Last week, I attended the press preview for the exhibition Rodarte: Fra Angelico Collection at the Los Angeles County Museum of Art (LACMA). This intimate affair was attended by about a dozen members of the press and consisted of a conversation between Kate and Laura Mulleavy, the LA-based sisters behind the fashion design label Rodarte, and Sharon S. Takeda, LACMA’s Senior Curator and Head of the Costume and Textiles Department. Following this talk, Kate, Laura and I had a quick chat and they were kind enough to answer a few of my questions. But first, a few words on the exquisite exhibition!

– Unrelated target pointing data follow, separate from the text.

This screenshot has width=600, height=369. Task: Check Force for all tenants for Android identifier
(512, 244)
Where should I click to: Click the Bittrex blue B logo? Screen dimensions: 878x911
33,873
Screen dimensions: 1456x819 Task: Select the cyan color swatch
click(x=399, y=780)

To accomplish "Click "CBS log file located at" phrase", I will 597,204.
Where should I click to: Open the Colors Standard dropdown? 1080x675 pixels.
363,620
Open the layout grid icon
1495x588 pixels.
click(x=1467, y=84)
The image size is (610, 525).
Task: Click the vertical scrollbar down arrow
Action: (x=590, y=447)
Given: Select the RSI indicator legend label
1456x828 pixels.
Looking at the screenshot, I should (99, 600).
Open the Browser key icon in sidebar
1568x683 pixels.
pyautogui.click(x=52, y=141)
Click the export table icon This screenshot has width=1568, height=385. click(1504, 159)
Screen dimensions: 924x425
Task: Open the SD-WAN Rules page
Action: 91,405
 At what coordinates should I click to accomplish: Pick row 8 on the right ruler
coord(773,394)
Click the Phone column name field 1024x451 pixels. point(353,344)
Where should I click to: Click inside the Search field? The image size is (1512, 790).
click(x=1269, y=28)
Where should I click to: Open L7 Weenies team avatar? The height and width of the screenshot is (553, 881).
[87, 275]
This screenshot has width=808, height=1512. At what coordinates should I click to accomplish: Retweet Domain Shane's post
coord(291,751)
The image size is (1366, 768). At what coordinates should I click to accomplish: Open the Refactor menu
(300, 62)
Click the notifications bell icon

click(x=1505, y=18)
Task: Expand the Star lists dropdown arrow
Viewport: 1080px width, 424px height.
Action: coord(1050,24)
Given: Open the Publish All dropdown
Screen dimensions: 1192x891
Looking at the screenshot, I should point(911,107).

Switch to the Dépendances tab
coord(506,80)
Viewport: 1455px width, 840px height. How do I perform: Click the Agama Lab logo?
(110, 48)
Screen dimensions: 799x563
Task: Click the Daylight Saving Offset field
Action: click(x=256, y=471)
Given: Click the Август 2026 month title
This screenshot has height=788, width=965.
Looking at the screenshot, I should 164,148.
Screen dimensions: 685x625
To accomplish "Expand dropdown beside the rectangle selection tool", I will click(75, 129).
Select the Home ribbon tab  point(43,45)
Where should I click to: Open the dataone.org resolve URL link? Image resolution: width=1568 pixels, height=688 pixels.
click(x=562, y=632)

Fra Angelico Annunication c1438-1445, Museo di San Marco, Florence
Pitti Immagine (an Italian company that organizes international fashion fairs) invited the Mulleavy sisters to create work for a solo exhibition in Florence during the company’s fashion fair. The sisters visited Florence for the first time to prepare for the project. They recount bursting into tears upon viewing Renaissance treasures which they had only seen in books, prompting their guide to tell them she had never before seen such a reaction from American tourists. This emotional and inspiring trip resulted in the creation of a 10-dress couture collection, which the designers have gifted to LACMA, the first of their work to enter the museum’s permanent holdings. Currently, 9 of the 10 dresses are on view in LACMA’s Italian Renaissance gallery. This collection is inspired by Fra Angelico’s delicate frescoes in the Museo di San Marco (previously a monastery) and by Bernini’s dramatic sculpture Ecstasy of St. Theresa. The delicate pastel-hued dresses look like they might float into the atmosphere except for two, which display bold and grounding star burst designs (the pink gown with the science fiction-like gold armature is an exceptional work of art of such beauty that it nearly brought me to tears!)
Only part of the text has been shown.